Left warm, sunny Los Angeles for cold, rainy Houston…wow, what a difference. But, unlike July when just walking into Anne and Clark’s house sent me back to the uncertainty of my treatment days, all I felt when we walked in tonight was peace and joy and safety and love. This house was truly a sanctuary for us for many months…and I’m still filled with gratitude to Anne and Clark for welcoming us and making us feel at home.
Tomorrow I have blood work and a CT scan. That will fill the day. It’s Jerry’s birthday and he’ll spend it hanging out at Anderson. He’s certainly done a lot of that this year. He’s going to celebrate plenty this year though. We went out to dinner with Sean and Carly last night, will probably pick up lasagna at a nearby restaurant for tomorrow night, Anne’s planning a birthday dinner when they get in this week and then we’ll celebrate with the Littles some time over the Thanksgiving holiday.
Tuesday I’ve got an echocardiogram and some other cardio stuff….Not exactly sure what that’s all about. I remember the doctor saying something about chemo and radiation possibly doing a number on your heart so they would check me once a year. At least I think that’s what they said.
I’ve started my list of questions. Why an echocardiogram? What exactly does the CT scan check (why did I need a mammo this summer …wouldn’t the CT scan have seen something?) When can I get rid of my port? What would have happened if I hadn’t had the surgery (no regrets…just wondering if someone asked me whether to have it or not, if I’d recommend it if they finished treatment with no evidence of cancer)
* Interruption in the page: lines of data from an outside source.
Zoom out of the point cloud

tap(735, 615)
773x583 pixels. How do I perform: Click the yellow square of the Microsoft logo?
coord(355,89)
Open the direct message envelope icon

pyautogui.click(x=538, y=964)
My friend, Mary Anne, has Stage 4 lung cancer. It’s breaking my heart. She’s in New York City and will begin chemo at Sloane Kettering next Friday. And she’s started a blog. I suggested she think about it…It keeps you connected to the people you love and keeps them informed and is wonderful therapy (if you like to write, anyway) If anyone wants to follow it, let me know and I’ll send you the link. But please keep her in your thoughts and prayers. She’s got a long, hard journey ahead.